Revise the records in the stretch from "Image resolution: width=932" through "Looking at the screenshot, I should [x=89, y=24].", swapping "sidebar" for "navigation" and leaving everything else unchanged.

_Target pointing records_
[START]

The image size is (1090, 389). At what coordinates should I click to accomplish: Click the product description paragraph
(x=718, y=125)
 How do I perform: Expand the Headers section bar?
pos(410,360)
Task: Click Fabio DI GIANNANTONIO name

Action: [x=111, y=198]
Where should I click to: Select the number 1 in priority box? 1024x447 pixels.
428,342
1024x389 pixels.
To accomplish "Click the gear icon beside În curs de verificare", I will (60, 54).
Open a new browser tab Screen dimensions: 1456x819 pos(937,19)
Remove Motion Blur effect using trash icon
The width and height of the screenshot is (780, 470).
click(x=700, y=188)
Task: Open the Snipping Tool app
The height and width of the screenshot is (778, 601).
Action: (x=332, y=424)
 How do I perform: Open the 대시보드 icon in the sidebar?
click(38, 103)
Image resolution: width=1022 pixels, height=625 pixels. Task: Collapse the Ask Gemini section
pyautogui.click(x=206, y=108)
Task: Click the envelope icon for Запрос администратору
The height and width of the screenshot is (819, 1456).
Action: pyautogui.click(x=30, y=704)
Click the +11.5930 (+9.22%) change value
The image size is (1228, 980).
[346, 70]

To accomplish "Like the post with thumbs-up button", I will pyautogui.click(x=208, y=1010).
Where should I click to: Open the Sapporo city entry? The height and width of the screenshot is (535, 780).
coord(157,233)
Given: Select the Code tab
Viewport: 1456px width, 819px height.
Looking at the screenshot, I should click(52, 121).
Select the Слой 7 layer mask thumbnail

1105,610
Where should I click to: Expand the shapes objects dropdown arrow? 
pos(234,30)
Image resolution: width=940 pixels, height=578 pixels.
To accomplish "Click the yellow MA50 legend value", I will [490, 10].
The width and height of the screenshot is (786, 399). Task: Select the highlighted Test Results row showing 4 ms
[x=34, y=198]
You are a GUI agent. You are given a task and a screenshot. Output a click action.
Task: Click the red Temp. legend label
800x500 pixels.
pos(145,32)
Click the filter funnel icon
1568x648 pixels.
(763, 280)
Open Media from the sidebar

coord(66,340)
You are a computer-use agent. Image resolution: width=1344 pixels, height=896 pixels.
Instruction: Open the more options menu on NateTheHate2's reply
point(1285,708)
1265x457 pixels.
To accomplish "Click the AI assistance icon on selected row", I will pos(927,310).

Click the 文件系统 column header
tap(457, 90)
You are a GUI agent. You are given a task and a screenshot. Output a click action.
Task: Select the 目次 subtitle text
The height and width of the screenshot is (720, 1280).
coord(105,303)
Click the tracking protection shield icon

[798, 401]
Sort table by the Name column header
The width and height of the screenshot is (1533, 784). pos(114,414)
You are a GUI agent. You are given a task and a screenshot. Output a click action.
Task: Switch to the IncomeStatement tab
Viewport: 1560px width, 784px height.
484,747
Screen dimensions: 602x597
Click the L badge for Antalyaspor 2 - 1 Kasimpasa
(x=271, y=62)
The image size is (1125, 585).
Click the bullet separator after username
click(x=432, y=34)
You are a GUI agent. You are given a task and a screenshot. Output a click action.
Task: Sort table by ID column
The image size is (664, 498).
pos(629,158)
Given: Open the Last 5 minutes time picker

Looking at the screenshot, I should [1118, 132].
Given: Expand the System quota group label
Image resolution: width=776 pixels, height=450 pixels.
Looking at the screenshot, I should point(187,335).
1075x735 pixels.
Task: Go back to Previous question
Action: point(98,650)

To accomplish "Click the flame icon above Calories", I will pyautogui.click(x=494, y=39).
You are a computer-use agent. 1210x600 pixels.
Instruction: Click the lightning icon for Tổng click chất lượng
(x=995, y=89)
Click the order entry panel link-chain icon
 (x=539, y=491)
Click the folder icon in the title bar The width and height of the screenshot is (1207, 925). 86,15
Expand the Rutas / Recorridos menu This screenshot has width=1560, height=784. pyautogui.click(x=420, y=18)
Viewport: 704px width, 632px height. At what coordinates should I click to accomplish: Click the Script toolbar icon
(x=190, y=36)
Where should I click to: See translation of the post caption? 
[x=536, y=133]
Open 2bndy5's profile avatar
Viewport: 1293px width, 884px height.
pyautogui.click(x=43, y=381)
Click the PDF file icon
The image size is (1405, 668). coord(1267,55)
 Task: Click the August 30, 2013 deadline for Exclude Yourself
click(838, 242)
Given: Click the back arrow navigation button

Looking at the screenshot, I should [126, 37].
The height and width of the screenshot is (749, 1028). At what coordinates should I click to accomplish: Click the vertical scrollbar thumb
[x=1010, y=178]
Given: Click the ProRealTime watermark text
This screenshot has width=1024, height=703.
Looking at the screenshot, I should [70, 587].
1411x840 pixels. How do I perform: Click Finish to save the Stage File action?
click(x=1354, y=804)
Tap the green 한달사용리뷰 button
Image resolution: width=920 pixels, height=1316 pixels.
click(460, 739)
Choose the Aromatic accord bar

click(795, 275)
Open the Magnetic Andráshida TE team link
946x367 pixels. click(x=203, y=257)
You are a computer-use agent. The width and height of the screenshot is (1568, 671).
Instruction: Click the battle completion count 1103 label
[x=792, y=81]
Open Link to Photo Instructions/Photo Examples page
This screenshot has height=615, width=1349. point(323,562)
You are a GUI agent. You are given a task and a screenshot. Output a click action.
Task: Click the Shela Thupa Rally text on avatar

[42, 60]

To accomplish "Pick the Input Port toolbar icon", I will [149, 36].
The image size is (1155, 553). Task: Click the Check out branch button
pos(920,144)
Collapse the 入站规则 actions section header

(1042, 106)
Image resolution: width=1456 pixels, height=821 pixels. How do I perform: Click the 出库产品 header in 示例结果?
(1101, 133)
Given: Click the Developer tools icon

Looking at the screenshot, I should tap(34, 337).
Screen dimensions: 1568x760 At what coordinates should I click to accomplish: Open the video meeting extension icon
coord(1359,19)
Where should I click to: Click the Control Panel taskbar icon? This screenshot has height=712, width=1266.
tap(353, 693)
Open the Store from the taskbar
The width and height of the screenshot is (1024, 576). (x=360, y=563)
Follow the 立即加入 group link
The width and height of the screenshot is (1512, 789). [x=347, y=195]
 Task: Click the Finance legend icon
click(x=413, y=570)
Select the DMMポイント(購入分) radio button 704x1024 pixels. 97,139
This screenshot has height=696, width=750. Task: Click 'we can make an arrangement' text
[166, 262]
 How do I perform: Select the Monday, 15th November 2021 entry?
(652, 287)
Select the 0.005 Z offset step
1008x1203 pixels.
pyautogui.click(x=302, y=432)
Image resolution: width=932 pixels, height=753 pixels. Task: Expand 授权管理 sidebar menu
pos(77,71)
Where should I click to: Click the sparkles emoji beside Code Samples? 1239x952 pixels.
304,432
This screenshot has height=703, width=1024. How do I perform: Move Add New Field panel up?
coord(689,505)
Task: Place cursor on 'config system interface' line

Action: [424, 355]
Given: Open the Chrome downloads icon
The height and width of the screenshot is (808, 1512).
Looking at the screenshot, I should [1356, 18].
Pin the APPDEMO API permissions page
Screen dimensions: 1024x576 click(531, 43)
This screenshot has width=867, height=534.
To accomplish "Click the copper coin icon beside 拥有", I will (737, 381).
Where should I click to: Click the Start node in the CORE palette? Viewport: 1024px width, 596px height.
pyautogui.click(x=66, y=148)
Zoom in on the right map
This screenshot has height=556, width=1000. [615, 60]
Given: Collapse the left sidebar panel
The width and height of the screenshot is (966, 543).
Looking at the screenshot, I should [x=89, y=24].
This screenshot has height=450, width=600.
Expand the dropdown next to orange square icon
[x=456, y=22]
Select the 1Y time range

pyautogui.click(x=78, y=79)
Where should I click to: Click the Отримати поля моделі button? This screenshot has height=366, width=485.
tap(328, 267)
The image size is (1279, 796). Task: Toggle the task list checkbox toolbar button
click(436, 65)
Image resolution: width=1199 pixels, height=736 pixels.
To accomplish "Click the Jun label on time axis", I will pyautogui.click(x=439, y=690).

[END]

_SOLUTION TO THIS EXERCISE_
Image resolution: width=932 pixels, height=753 pixels. Task: Expand 授权管理 navigation menu
pos(77,71)
Where should I click to: Click the sparkles emoji beside Code Samples? 1239x952 pixels.
304,432
This screenshot has height=703, width=1024. How do I perform: Move Add New Field panel up?
coord(689,505)
Task: Place cursor on 'config system interface' line

Action: [424, 355]
Given: Open the Chrome downloads icon
The height and width of the screenshot is (808, 1512).
Looking at the screenshot, I should [1356, 18].
Pin the APPDEMO API permissions page
Screen dimensions: 1024x576 click(531, 43)
This screenshot has width=867, height=534.
To accomplish "Click the copper coin icon beside 拥有", I will (737, 381).
Where should I click to: Click the Start node in the CORE palette? Viewport: 1024px width, 596px height.
pyautogui.click(x=66, y=148)
Zoom in on the right map
This screenshot has height=556, width=1000. [615, 60]
Given: Collapse the left navigation panel
The width and height of the screenshot is (966, 543).
Looking at the screenshot, I should [x=89, y=24].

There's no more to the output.